### TASK PROMPT
Every record, from first to last, should be written out again exactly.

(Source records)
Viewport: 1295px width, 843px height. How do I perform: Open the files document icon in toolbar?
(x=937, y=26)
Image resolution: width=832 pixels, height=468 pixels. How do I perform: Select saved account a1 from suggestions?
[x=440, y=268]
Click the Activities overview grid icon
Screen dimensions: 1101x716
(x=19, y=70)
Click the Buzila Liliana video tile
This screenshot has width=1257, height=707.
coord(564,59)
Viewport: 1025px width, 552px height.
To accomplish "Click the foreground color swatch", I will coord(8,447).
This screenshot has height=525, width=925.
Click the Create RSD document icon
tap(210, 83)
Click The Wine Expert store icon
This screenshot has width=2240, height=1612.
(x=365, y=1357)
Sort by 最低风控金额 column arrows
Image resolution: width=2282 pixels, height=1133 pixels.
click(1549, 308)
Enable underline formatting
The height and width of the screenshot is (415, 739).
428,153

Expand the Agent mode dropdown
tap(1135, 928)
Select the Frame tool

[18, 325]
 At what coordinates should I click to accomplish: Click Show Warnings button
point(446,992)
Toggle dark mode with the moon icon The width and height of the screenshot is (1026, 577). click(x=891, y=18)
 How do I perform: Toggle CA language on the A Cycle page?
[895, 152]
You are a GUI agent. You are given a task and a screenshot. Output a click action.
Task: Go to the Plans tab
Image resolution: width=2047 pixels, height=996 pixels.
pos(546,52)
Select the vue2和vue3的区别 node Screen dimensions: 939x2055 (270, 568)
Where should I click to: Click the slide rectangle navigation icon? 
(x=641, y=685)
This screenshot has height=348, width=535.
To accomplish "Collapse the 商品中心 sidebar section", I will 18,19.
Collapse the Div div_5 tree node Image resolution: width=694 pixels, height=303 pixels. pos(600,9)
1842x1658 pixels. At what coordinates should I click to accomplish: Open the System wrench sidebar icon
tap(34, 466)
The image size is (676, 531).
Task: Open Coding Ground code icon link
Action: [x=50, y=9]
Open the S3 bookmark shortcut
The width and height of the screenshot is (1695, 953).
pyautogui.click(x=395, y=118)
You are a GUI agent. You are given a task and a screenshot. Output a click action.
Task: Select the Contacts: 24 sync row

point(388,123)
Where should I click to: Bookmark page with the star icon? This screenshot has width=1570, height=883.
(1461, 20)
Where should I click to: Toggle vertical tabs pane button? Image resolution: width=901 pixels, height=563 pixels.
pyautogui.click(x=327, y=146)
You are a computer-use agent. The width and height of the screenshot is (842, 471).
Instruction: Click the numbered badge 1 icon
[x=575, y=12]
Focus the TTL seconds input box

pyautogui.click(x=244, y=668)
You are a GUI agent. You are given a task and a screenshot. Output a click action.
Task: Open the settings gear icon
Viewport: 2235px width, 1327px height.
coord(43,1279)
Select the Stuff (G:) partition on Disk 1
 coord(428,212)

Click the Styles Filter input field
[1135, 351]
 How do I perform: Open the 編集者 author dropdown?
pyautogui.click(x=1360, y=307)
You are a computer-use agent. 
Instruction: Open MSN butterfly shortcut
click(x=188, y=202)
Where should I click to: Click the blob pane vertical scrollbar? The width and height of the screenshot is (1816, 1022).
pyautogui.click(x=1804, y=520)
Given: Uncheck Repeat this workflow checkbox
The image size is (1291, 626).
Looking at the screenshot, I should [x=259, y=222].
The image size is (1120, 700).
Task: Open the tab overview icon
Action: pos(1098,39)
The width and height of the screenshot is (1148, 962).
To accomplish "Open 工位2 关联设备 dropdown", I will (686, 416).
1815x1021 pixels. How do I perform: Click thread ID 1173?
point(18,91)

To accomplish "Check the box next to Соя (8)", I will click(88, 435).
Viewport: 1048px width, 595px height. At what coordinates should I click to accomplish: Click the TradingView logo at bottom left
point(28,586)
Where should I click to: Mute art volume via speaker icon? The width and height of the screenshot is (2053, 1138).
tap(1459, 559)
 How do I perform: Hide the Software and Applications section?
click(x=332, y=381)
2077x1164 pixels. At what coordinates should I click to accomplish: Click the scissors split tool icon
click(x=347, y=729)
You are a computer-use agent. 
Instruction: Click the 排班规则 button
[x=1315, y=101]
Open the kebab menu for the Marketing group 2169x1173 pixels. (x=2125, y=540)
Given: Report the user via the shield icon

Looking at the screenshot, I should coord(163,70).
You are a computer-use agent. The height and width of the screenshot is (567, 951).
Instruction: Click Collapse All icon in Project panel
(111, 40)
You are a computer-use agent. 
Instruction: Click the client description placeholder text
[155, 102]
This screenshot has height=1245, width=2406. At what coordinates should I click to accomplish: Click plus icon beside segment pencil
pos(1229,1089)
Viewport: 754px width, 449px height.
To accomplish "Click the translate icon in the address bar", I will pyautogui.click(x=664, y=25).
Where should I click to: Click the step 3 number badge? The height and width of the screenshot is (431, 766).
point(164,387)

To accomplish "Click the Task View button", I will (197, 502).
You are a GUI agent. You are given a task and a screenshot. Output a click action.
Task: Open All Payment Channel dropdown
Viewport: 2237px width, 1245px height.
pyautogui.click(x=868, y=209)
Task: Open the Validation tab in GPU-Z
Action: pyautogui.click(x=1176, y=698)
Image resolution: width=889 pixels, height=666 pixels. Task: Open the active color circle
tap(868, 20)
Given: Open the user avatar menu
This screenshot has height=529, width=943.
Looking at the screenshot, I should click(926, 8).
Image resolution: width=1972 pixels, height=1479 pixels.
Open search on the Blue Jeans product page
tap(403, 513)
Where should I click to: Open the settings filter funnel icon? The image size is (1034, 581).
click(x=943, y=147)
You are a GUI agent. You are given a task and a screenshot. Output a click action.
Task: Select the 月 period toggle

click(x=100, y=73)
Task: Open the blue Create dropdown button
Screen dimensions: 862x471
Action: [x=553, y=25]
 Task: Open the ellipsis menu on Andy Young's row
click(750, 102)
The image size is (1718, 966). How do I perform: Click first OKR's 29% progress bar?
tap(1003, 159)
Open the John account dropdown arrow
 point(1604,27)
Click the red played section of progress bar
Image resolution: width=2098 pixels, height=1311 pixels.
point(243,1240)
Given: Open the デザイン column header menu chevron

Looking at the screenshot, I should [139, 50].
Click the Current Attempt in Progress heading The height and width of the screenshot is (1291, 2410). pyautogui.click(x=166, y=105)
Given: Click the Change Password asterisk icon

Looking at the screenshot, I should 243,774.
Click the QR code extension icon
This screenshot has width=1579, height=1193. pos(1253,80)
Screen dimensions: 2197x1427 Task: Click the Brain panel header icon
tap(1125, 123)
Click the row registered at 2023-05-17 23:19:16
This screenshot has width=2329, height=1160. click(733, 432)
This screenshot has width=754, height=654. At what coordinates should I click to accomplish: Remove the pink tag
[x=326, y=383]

### ANSWER FOR THIS EXERCISE
Viewport: 1295px width, 843px height. How do I perform: Open the files document icon in toolbar?
(x=937, y=26)
Image resolution: width=832 pixels, height=468 pixels. How do I perform: Select saved account a1 from suggestions?
[x=440, y=268]
Click the Activities overview grid icon
Screen dimensions: 1101x716
(x=19, y=70)
Click the Buzila Liliana video tile
This screenshot has width=1257, height=707.
coord(564,59)
Viewport: 1025px width, 552px height.
To accomplish "Click the foreground color swatch", I will coord(8,447).
This screenshot has height=525, width=925.
Click the Create RSD document icon
tap(210, 83)
Click The Wine Expert store icon
This screenshot has width=2240, height=1612.
(x=365, y=1357)
Sort by 最低风控金额 column arrows
Image resolution: width=2282 pixels, height=1133 pixels.
click(1549, 308)
Enable underline formatting
The height and width of the screenshot is (415, 739).
428,153

Expand the Agent mode dropdown
tap(1135, 928)
Select the Frame tool

[18, 325]
 At what coordinates should I click to accomplish: Click Show Warnings button
point(446,992)
Toggle dark mode with the moon icon The width and height of the screenshot is (1026, 577). click(x=891, y=18)
 How do I perform: Toggle CA language on the A Cycle page?
[895, 152]
You are a GUI agent. You are given a task and a screenshot. Output a click action.
Task: Go to the Plans tab
Image resolution: width=2047 pixels, height=996 pixels.
pos(546,52)
Select the vue2和vue3的区别 node Screen dimensions: 939x2055 (270, 568)
Where should I click to: Click the slide rectangle navigation icon? 
(x=641, y=685)
This screenshot has height=348, width=535.
To accomplish "Collapse the 商品中心 sidebar section", I will 18,19.
Collapse the Div div_5 tree node Image resolution: width=694 pixels, height=303 pixels. pos(600,9)
1842x1658 pixels. At what coordinates should I click to accomplish: Open the System wrench sidebar icon
tap(34, 466)
The image size is (676, 531).
Task: Open Coding Ground code icon link
Action: [x=50, y=9]
Open the S3 bookmark shortcut
The width and height of the screenshot is (1695, 953).
pyautogui.click(x=395, y=118)
You are a GUI agent. You are given a task and a screenshot. Output a click action.
Task: Select the Contacts: 24 sync row

point(388,123)
Where should I click to: Bookmark page with the star icon? This screenshot has width=1570, height=883.
(1461, 20)
Where should I click to: Toggle vertical tabs pane button? Image resolution: width=901 pixels, height=563 pixels.
pyautogui.click(x=327, y=146)
You are a computer-use agent. The width and height of the screenshot is (842, 471).
Instruction: Click the numbered badge 1 icon
[x=575, y=12]
Focus the TTL seconds input box

pyautogui.click(x=244, y=668)
You are a GUI agent. You are given a task and a screenshot. Output a click action.
Task: Open the settings gear icon
Viewport: 2235px width, 1327px height.
coord(43,1279)
Select the Stuff (G:) partition on Disk 1
 coord(428,212)

Click the Styles Filter input field
[1135, 351]
 How do I perform: Open the 編集者 author dropdown?
pyautogui.click(x=1360, y=307)
You are a computer-use agent. 
Instruction: Open MSN butterfly shortcut
click(x=188, y=202)
Where should I click to: Click the blob pane vertical scrollbar? The width and height of the screenshot is (1816, 1022).
pyautogui.click(x=1804, y=520)
Given: Uncheck Repeat this workflow checkbox
The image size is (1291, 626).
Looking at the screenshot, I should [x=259, y=222].
The image size is (1120, 700).
Task: Open the tab overview icon
Action: pos(1098,39)
The width and height of the screenshot is (1148, 962).
To accomplish "Open 工位2 关联设备 dropdown", I will (686, 416).
1815x1021 pixels. How do I perform: Click thread ID 1173?
point(18,91)

To accomplish "Check the box next to Соя (8)", I will click(88, 435).
Viewport: 1048px width, 595px height. At what coordinates should I click to accomplish: Click the TradingView logo at bottom left
point(28,586)
Where should I click to: Mute art volume via speaker icon? The width and height of the screenshot is (2053, 1138).
tap(1459, 559)
 How do I perform: Hide the Software and Applications section?
click(x=332, y=381)
2077x1164 pixels. At what coordinates should I click to accomplish: Click the scissors split tool icon
click(x=347, y=729)
You are a computer-use agent. 
Instruction: Click the 排班规则 button
[x=1315, y=101]
Open the kebab menu for the Marketing group 2169x1173 pixels. (x=2125, y=540)
Given: Report the user via the shield icon

Looking at the screenshot, I should coord(163,70).
You are a computer-use agent. The height and width of the screenshot is (567, 951).
Instruction: Click Collapse All icon in Project panel
(111, 40)
You are a computer-use agent. 
Instruction: Click the client description placeholder text
[155, 102]
This screenshot has height=1245, width=2406. At what coordinates should I click to accomplish: Click plus icon beside segment pencil
pos(1229,1089)
Viewport: 754px width, 449px height.
To accomplish "Click the translate icon in the address bar", I will pyautogui.click(x=664, y=25).
Where should I click to: Click the step 3 number badge? The height and width of the screenshot is (431, 766).
point(164,387)

To accomplish "Click the Task View button", I will (197, 502).
You are a GUI agent. You are given a task and a screenshot. Output a click action.
Task: Open All Payment Channel dropdown
Viewport: 2237px width, 1245px height.
pyautogui.click(x=868, y=209)
Task: Open the Validation tab in GPU-Z
Action: pyautogui.click(x=1176, y=698)
Image resolution: width=889 pixels, height=666 pixels. Task: Open the active color circle
tap(868, 20)
Given: Open the user avatar menu
This screenshot has height=529, width=943.
Looking at the screenshot, I should click(926, 8).
Image resolution: width=1972 pixels, height=1479 pixels.
Open search on the Blue Jeans product page
tap(403, 513)
Where should I click to: Open the settings filter funnel icon? The image size is (1034, 581).
click(x=943, y=147)
You are a GUI agent. You are given a task and a screenshot. Output a click action.
Task: Select the 月 period toggle

click(x=100, y=73)
Task: Open the blue Create dropdown button
Screen dimensions: 862x471
Action: [x=553, y=25]
 Task: Open the ellipsis menu on Andy Young's row
click(750, 102)
The image size is (1718, 966). How do I perform: Click first OKR's 29% progress bar?
tap(1003, 159)
Open the John account dropdown arrow
 point(1604,27)
Click the red played section of progress bar
Image resolution: width=2098 pixels, height=1311 pixels.
point(243,1240)
Given: Open the デザイン column header menu chevron

Looking at the screenshot, I should [139, 50].
Click the Current Attempt in Progress heading The height and width of the screenshot is (1291, 2410). pyautogui.click(x=166, y=105)
Given: Click the Change Password asterisk icon

Looking at the screenshot, I should 243,774.
Click the QR code extension icon
This screenshot has width=1579, height=1193. pos(1253,80)
Screen dimensions: 2197x1427 Task: Click the Brain panel header icon
tap(1125, 123)
Click the row registered at 2023-05-17 23:19:16
This screenshot has width=2329, height=1160. click(733, 432)
This screenshot has width=754, height=654. At what coordinates should I click to accomplish: Remove the pink tag
[x=326, y=383]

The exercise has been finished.